As Massachusetts begins to reopen, some landlords may feel inclined to push tenants back into paying “full” rent. However, business will not immediately return to normal for several reasons. First, Governor Baker has made clear that the reopening process will be gradual and in several phases. There will likely be initial occupancy limits for retail and office premises alike. We can look to the limits imposed within other states to get a sense of what is in store for Massachusetts -- most mandated occupancy limits are in the 25% to 50% range depending on the type of business. Second, employees who have become comfortable working from home may not want to return to work. Some employees may still harbor health and safety concerns, including the risk of virus transmission associated with the use of public transportation. Employees may also feel less productive in an office environmental with occupancy limitations and contact limitations. It will likely be easier and more comfortable and productive to work from home until the threat of COVID-19 subsides. Finally, customers will not come back right away. Many consumers will share the same fears over health concerns and a potentially unappealing in-person consumer shopping experience. Shopping malls and retail establishments are not likely to see normal foot traffic for several months at the earliest.
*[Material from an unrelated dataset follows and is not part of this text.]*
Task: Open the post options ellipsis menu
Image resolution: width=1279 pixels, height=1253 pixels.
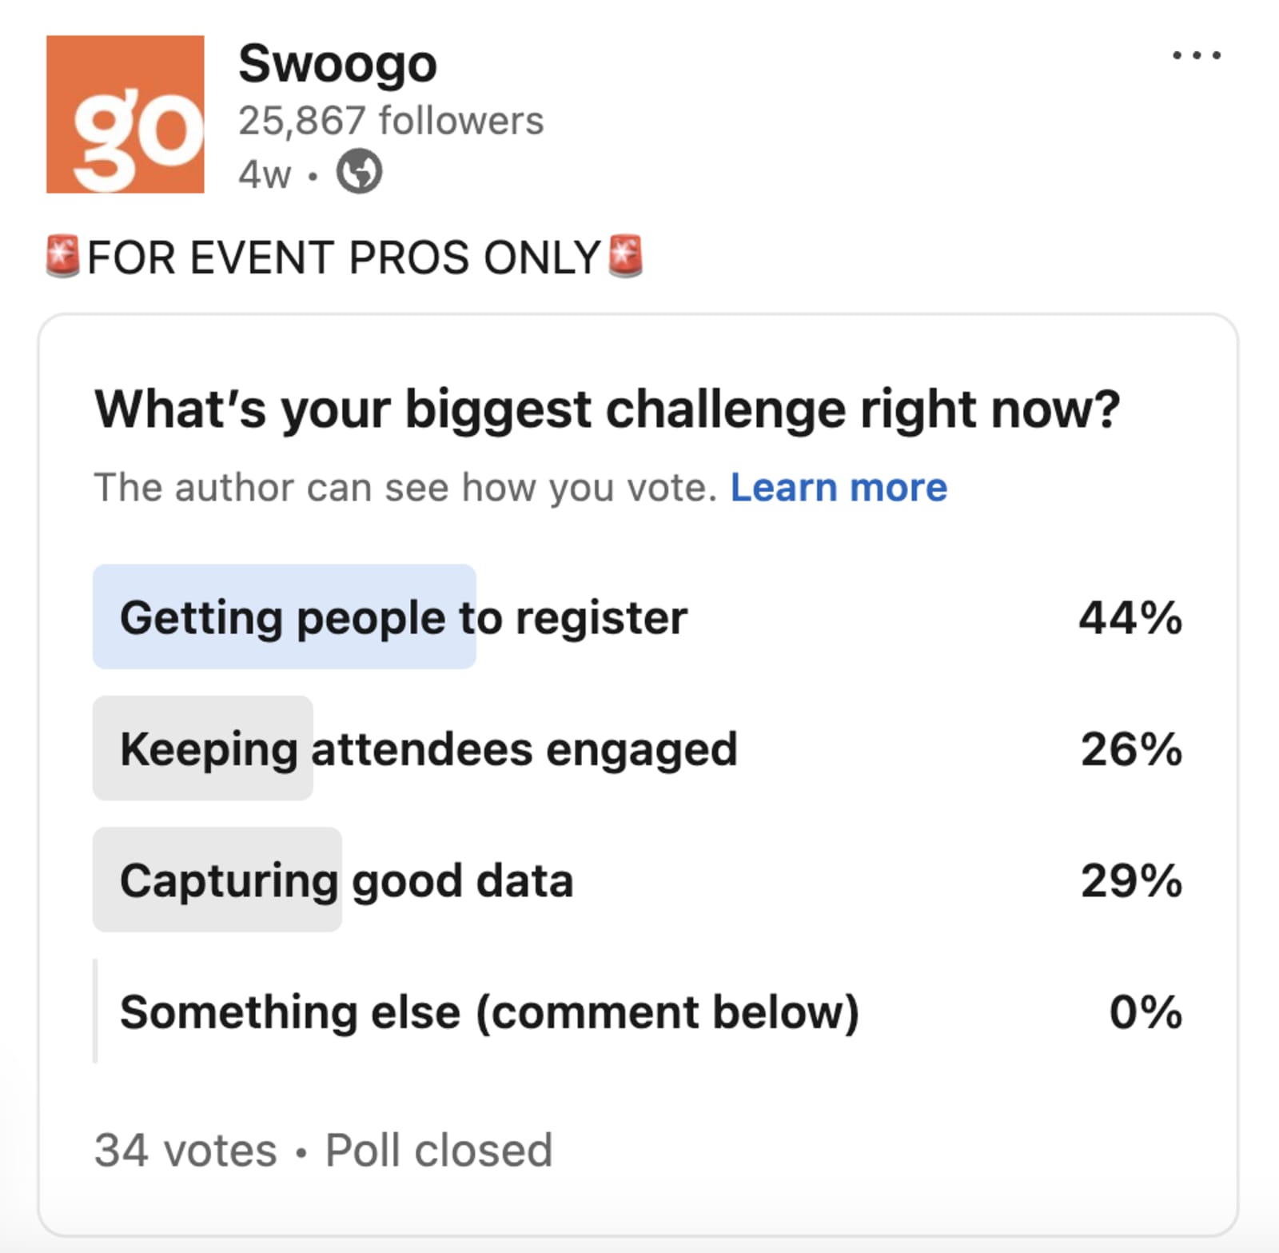Action: [1197, 54]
For these reasons, landlords and tenants should discuss phasing in a return to full rental obligations just as the Commonwealth phases in the reopening of the economy.  

3.         Thinking Ahead -- A Recurrence in the Fall?

Although Massachusetts and other states have made much progress to flatten the curve of new infections ahead of a predicted decrease in the infection rate during the summer months, most health professionals anticipate a second wave of infections in the fall and winter months. This was a lesson learned during the 1918 flu pandemic in which the second wave in the fall of 1918 proved to be more lethal than the initial wave. As such, landlords and tenants should consider negotiating a mechanism to deal with rental obligations in the event of another partial or full shutdown if there is a recurrence of the pandemic conditions. 

Conclusions

The rent issues described in this article are by no means an exhaustive list of what landlords and tenants should discuss considering the COVID-19 pandemic. Regardless of the issue, early and continued communication between landlords and tenants is critical for the parties to navigate the ever-changing economic landscape. Open dialogue and cooperation will be the best path to negotiating a mutually beneficial solution to get through the pandemic and eventually return to business as usual.